Aanvullende criteria voor gespecialiseerde dagbesteding met hoog intensieve ondersteuning of arbeidsmatige dagbesteding In aanvulling op artikel 4.1 kan een cliënt in aanmerking komen voor gespecialiseerde dagbesteding met hoog intensieve ondersteuning als a. de aanvrager als gevolg van een beperking onvoldoende zelfredzaam is om een dagbesteding, waaronder het volgen van een opleiding of het leveren van een arbeidsprestatie, voor zichzelf of met behulp van zijn netwerk te organiseren; en b. er sprake is van een dermate complexe beperking, dat gedurende de dagbesteding directe nabijheid van gespecialiseerde zorg, ondersteuning en/of toezicht nodig is, of c. daarmee overbelasting van eventuele mantelzorgers wordt voorkomen. In aanvulling op artikel 4.1 kan een cliënt, indien hij de pensioengerechtigde leeftijd nog niet heeft bereikt, in aanmerking komen voor arbeidsmatige dagbesteding met zo mogelijk als doel de cliënt voor te bereiden op (begeleid) werk of vrijwilligerswerk als a. de aanvrager onvoldoende vaardigheden heeft inzake het aanbrengen van structuur of het voeren van regie in het dagelijks leven, en b. de aanvrager geen of zeer geringe loonvormende arbeidsprestatie kan leveren door het ontbreken van werkvaardigheden als gevolg van beperkingen en daaruitvoortvloeiend een ondersteunings- en/of toezichtsvraag heeft, of c. daarmee overbelasting van eventuele mantelzorgers wordt voorkomen.

▶ Uit te voeren opdracht
Zet deze zin uit de tekst over dagbesteding om in het Engels: "In aanvulling op artikel 4.1 kan een cliënt, indien hij de pensioengerechtigde leeftijd nog niet heeft bereikt, in aanmerking komen voor arbeidsmatige dagbesteding met zo mogelijk als doel de cliënt voor te bereiden op (begeleid) werk of vrijwilligerswerk als a. de aanvrager onvoldoende vaardigheden heeft inzake het aanbrengen van structuur of het voeren van regie in het dagelijks leven, en b. de aanvrager geen of zeer geringe loonvormende arbeidsprestatie kan leveren door het ontbreken van werkvaardigheden als gevolg van beperkingen en daaruitvoortvloeiend een ondersteunings- en/of toezichtsvraag heeft, of c. daarmee overbelasting van eventuele mantelzorgers wordt voorkomen."

▶ Gegevensdeel

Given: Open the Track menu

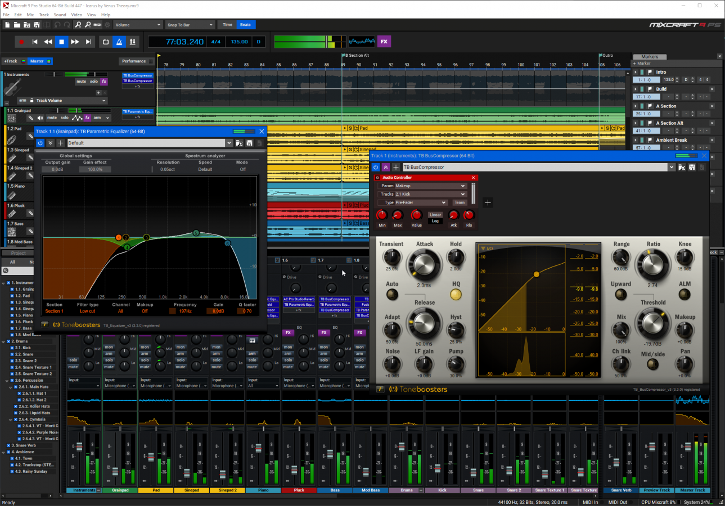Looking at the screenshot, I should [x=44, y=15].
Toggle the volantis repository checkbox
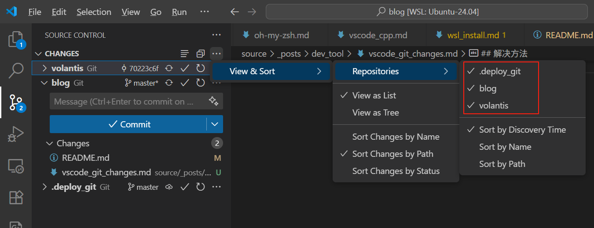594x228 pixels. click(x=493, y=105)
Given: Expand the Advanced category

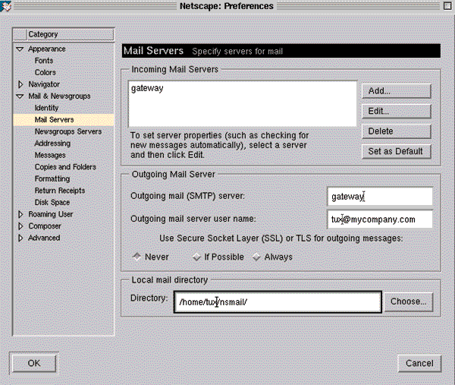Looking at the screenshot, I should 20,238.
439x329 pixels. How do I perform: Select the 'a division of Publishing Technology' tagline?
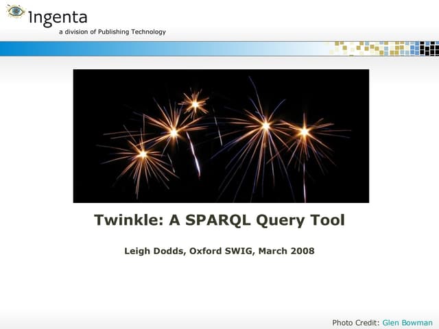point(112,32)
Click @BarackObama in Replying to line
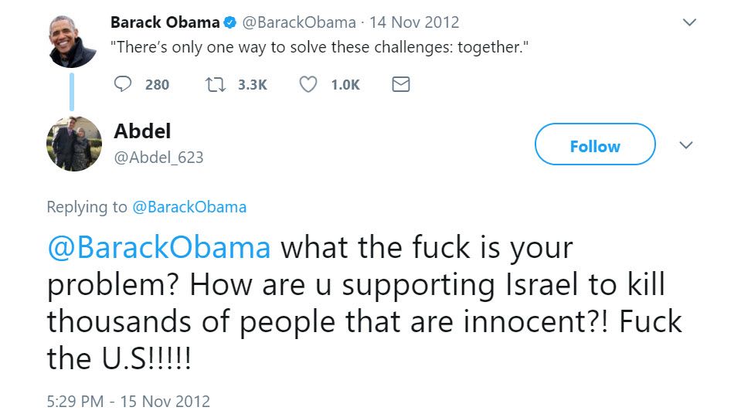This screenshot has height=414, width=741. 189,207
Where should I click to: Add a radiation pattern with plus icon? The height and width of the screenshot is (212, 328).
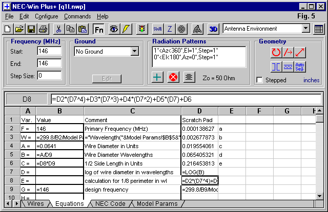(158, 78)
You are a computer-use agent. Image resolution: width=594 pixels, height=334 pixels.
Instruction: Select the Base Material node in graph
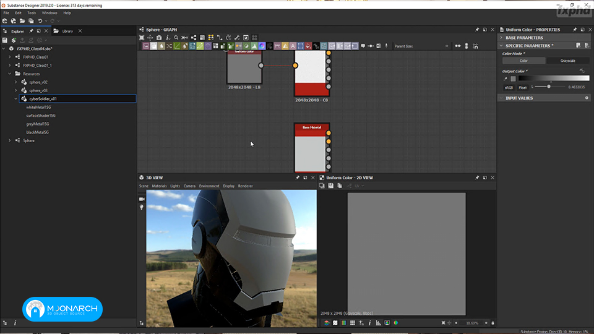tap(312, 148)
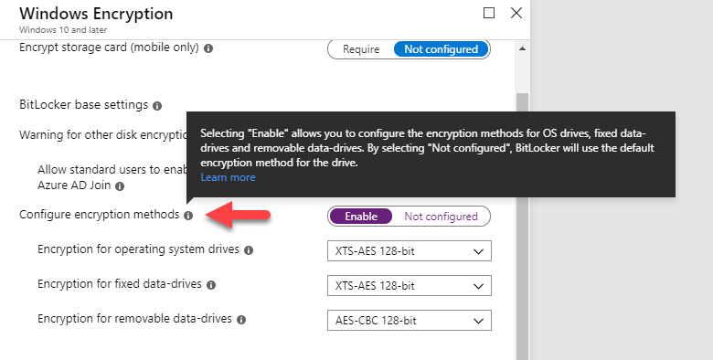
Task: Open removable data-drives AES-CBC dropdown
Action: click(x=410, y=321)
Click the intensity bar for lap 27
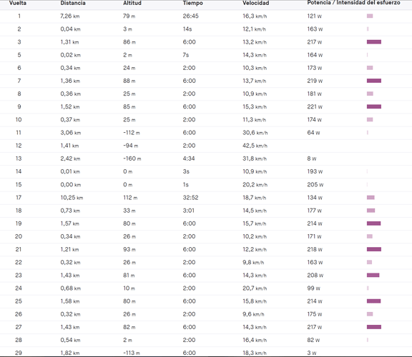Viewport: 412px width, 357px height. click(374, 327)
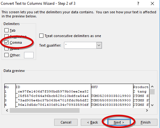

---

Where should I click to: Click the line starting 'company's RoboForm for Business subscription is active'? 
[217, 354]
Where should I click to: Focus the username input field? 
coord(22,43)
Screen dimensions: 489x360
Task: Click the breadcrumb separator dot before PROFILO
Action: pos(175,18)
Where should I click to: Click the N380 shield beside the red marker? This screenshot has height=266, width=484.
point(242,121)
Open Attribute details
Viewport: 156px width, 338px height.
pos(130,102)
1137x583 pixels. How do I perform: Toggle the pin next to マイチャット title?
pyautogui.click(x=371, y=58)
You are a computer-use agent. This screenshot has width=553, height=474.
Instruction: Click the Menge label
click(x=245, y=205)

▶ Geschreven antwoord
In addition to Article 4.1, a client who has not yet reached retirement age may qualify for work-oriented day activities, aimed where possible at preparing the client for (supported) work or volunteer work, if a. the applicant lacks sufficient skills in creating structure or taking charge of daily life, and b. the applicant can deliver no or only very limited wage-earning work output due to a lack of work skills resulting from disabilities, and consequently has a need for support and/or supervision, or c. this prevents the overburdening of any informal caregivers.